Document text:
—————

Hi All,
I’m currently facing an issue where applying PPO training using trl==0.11.3
on top of my SFT model seems to make no difference at all in the final evaluation metrics. Here’s a snapshot of the comparison before and after PPO:
=== Summary Metrics ===
| model | exact_match | rouge1_f1 | rouge2_f1 | rougeL_f1 | bleu | meteor | inference_time_sec |
|---------------------------|-------------|-----------|-----------|-----------|----------|---------|---------------------|
| SFT-SeaLLMs-v3-7B-LoRA | 0.0428571 | 0.657684 | 0.524886 | 0.618101 | 0.418482 | 0.6555 | 46.5213 |
| PPO-SFT-SeaLLMs-v3-7B-LoRA| 0.0428571 | 0.657684 | 0.524886 | 0.618101 | 0.418482 | 0.6555 | 42.8529 |
Issue
Although the PPO loop runs successfully, the final model appears to behave identically to the original SFT model. Rewards do vary across training steps, and no errors are raised. Yet, the downstream generation quality remains unchanged.
Below is the full training code I’m using (compatible with trl==0.11.3
):
#!/usr/bin/env python
# Compatible with trl==0.11.3
# Launch with: accelerate launch --config_file accelerate_config_ppo.yaml train_ppo.py
import os
import json
import math
from functools import lru_cache
import torch
import numpy as np
from datasets import load_dataset
from transformers import AutoTokenizer
from trl import (
set_seed,
PPOConfig,
PPOTrainer,
AutoModelForCausalLMWithValueHead,
create_reference_model,
)
from trl.core import respond_to_batch
from openai import OpenAI
from tqdm.auto import tqdm
SEED = 42
MODEL_NAME = os.getenv("POLICY_MODEL", "../sft/sft_mp_final")
DATA_PATH = os.getenv("DATASET_PATH", "../datasets/cqa_ppo.jsonl")
LOG_DIR = os.getenv("LOG_DIR", "trainer_output/ppo_logs")
OUTPUT_DIR = os.getenv("OUTPUT_DIR", "ppo_model_final")
set_seed(SEED)
torch.manual_seed(SEED)
torch.cuda.manual_seed_all(SEED)
ppo_cfg = PPOConfig(
model_name=MODEL_NAME,
learning_rate=1e-5,
batch_size=1,
world_size=8,
mini_batch_size=1,
seed=42,
ppo_epochs=1,
kl_penalty="full",
log_with="tensorboard",
project_kwargs={"logging_dir": LOG_DIR},
)
tokenizer = AutoTokenizer.from_pretrained(MODEL_NAME, local_files_only=True, use_fast=True)
if tokenizer.pad_token_id is None:
tokenizer.pad_token_id = tokenizer.eos_token_id
policy_model = AutoModelForCausalLMWithValueHead.from_pretrained(
MODEL_NAME, torch_dtype=torch.float16, local_files_only=True
)
ref_model = create_reference_model(policy_model)

—————

Dataset entries
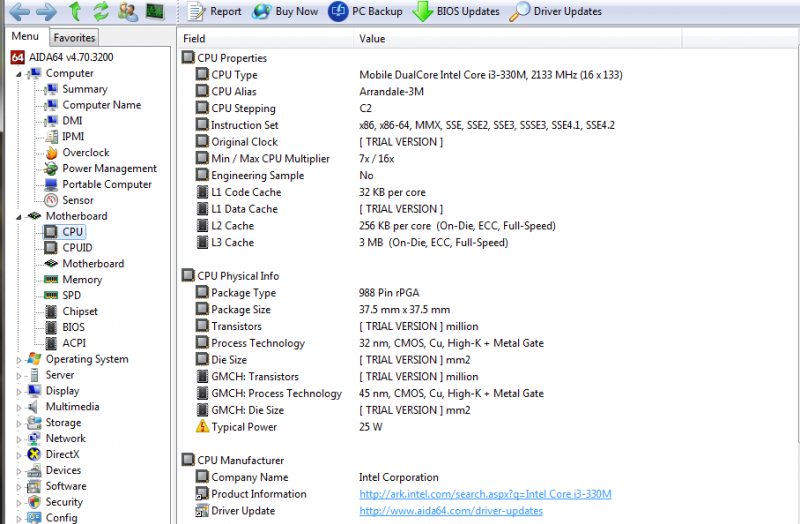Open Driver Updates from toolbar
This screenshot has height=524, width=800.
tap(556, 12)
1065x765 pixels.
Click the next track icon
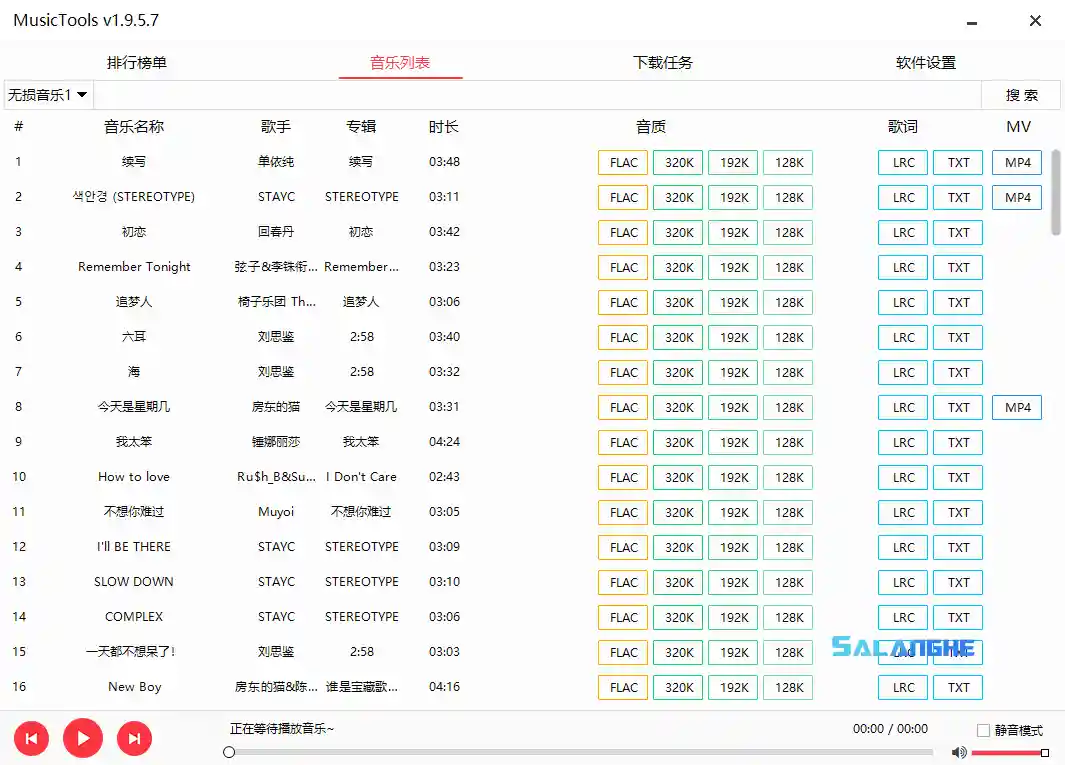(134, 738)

—————

Tasks to perform:
1. What learning rate does the PPO training post set in its PPOConfig?
2. Output the PPO training post's text exactly, starting at the words "from trl.core import" and stopping after "set_seed(SEED)".
3. Write the next part of the PPO training post, picking up after its last line.

Answers for each item:
1. 1e-5

2.
from trl.core import respond_to_batch
from openai import OpenAI
from tqdm.auto import tqdm
SEED = 42
MODEL_NAME = os.getenv("POLICY_MODEL", "../sft/sft_mp_final")
DATA_PATH = os.getenv("DATASET_PATH", "../datasets/cqa_ppo.jsonl")
LOG_DIR = os.getenv("LOG_DIR", "trainer_output/ppo_logs")
OUTPUT_DIR = os.getenv("OUTPUT_DIR", "ppo_model_final")
set_seed(SEED)

3.
raw_ds = load_dataset("json", data_files=DATA_PATH, split="train").select(range(10))
def process_data(raw_ds):
def make_prompt_response(example):
prompt = f"{example['context']}\n\nPertanyaan: {example['question']}\nJawaban:"
response = example['answer']
return {'prompt': prompt, 'response': response}
return raw_ds.map(make_prompt_response, remove_columns=raw_ds.column_names)
processed_ds = process_data(raw_ds)
@lru_cache(maxsize=None)
def score_response(prompt: str, response: str, reference: str) -> dict:
...
ppo_trainer = PPOTrainer(
config=ppo_cfg,
model=policy_model,
ref_model=ref_model,
tokenizer=tokenizer,
)
generation_kwargs = {"top_k": 0.0, "top_p": 1.0, "do_sample": True}
device = ppo_trainer.current_device
for step, sample in enumerate(tqdm(processed_ds, desc="PPO Training")):
prompt = sample["prompt"]
reference = sample["response"]
input_ids = tokenizer(prompt, return_tensors="pt").input_ids.squeeze(0).to(device)
out = ppo_trainer.generate(input_ids, **generation_kwargs).squeeze(0)
new_tokens = out[input_ids.shape[0]:]
response_str = tokenizer.decode(new_tokens, skip_special_tokens=True)
metrics = score_response(prompt, response_str, reference)
reward_val = metrics["reward"]
reward_t = torch.tensor(reward_val, device=device)
stats = ppo_trainer.step([input_ids], [new_tokens], [reward_t])
tqdm.write(f"Step {step:3d}: reward = {reward_val:.4f}")
# Save the final PPO-tuned model
os.makedirs("ppo_fine_tuned_model", exist_ok=True)
ppo_trainer.save_pretrained("ppo_fine_tuned_model")
If anyone sees anything that might explain why PPO is not affecting the model outputs, I’d really appreciate your help. Thanks in advance!